Duckworth fears migrant kids at shelter are hungry and scared
U.S. Sen. Tammy Duckworth raised concerns about an organization that cares for migrant children separated from their parents Monday, saying she worried they were hungry and stressed.
Heartland Alliance runs a number of shelters in the Chicago area, primarily for unaccompanied minors -- children who arrive in the U.S. from other countries without an adult. Heartland also looks after migrant children separated from their parents after crossing the border under a controversial government policy that was reversed in June.
At a news conference in Des Plaines, Duckworth, a Hoffman Estates Democrat, said the agency on Monday refused to let her see any children at a Chicago shelter, Casa Guadalupe, who had been separated from their parents at the border, but she spoke with some unaccompanied minors.
Some children told her "they were not getting enough to eat," and "all the time were scared," Duckworth said. "A 6-year-old boy raised his hand and said, 'I'm scared at night ... somebody knocks on the walls and it's really scary.'"

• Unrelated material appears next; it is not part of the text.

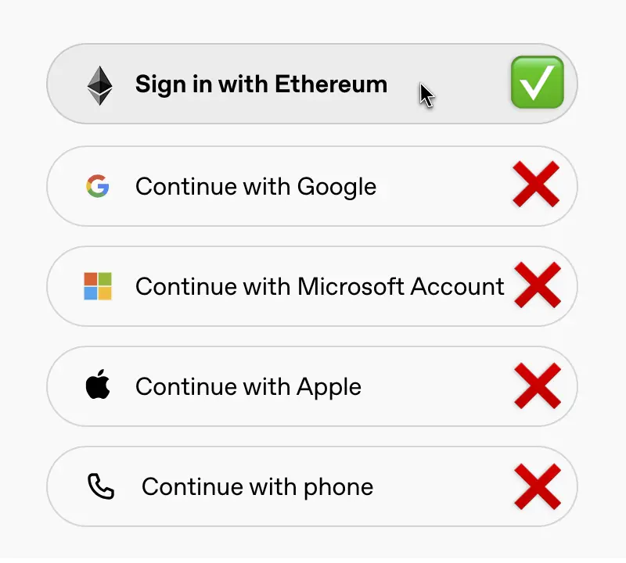
Task: Click the "Continue with phone" label text
Action: [257, 488]
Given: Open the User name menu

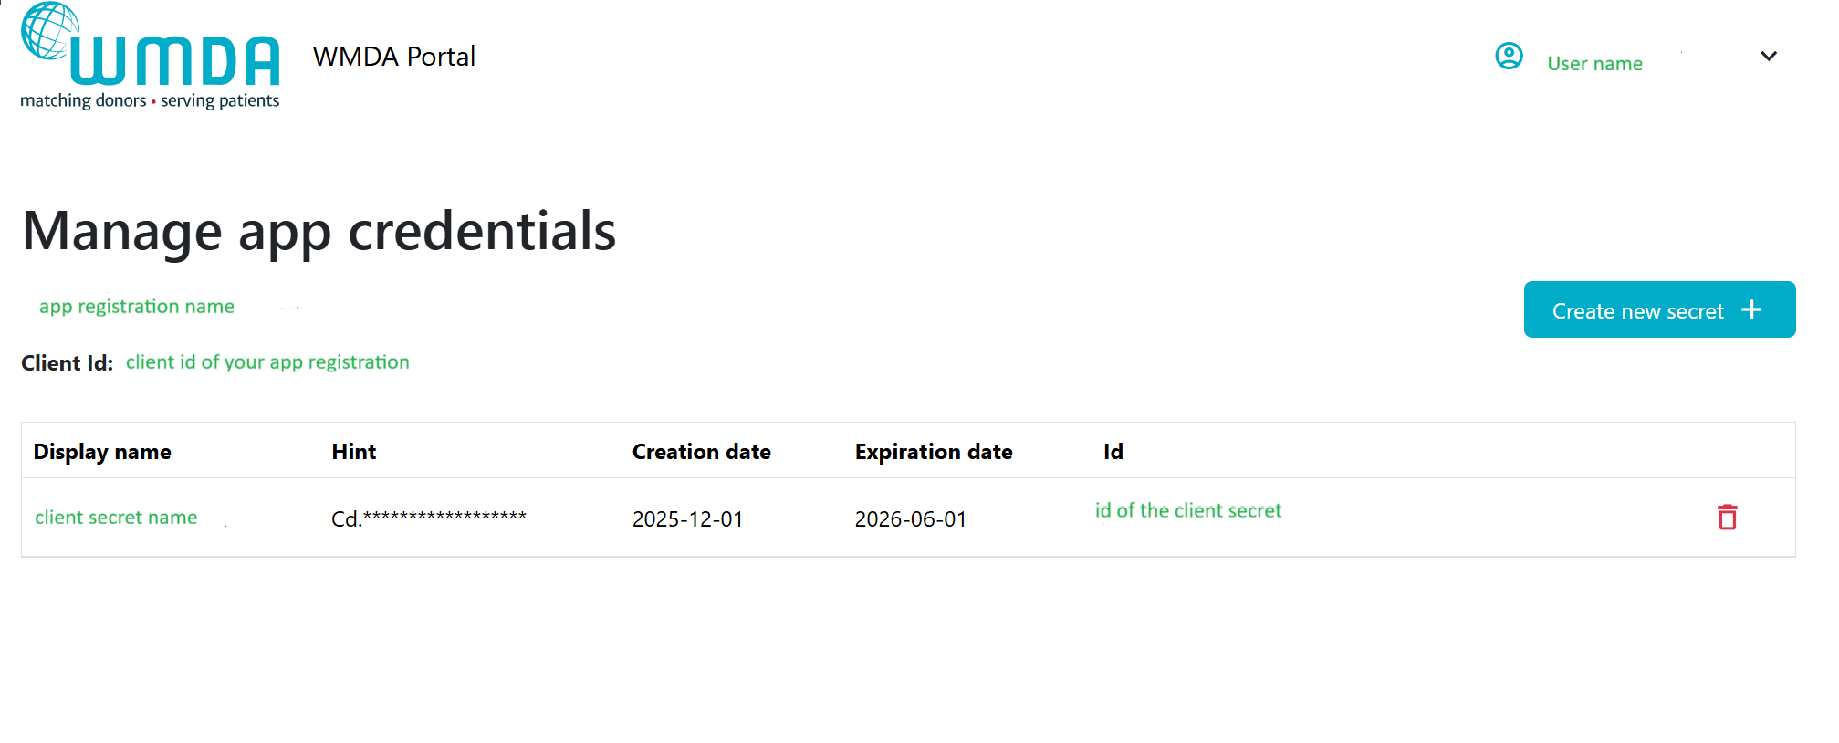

Heartland officials said 99 migrant children separated from their parents were placed at its shelters this spring and summer and 89 have been reunited with a family member.
"Our staff are doing all that we can to ensure that children are reunited with parents or sponsors as quickly as possible, and that children are safe and well cared for while in our shelters," Heartland spokeswoman Mailee Garcia said. "Only the U.S. Office of Refugee Resettlement has the authority to approve the release of children. Heartland Alliance stands alongside children and their families seeking safety in the U.S., and we fervently believe that families should be together."
Des Plaines-based Maryville also cared for four migrant children, but those have been reunited with their families.
Duckworth said she is asking Heartland to provide a care plan for the migrant children and has asked U.S. Department of Health and Human Services to investigate.
The White House this spring instituted a "zero tolerance" policy for people entering the U.S. illegally, resulting in parents' being arrested and separated from their children.
Officials said it was to deter illegal immigration, but President Donald Trump reversed the policy after protests.
• Daily Herald news services contributed to this report.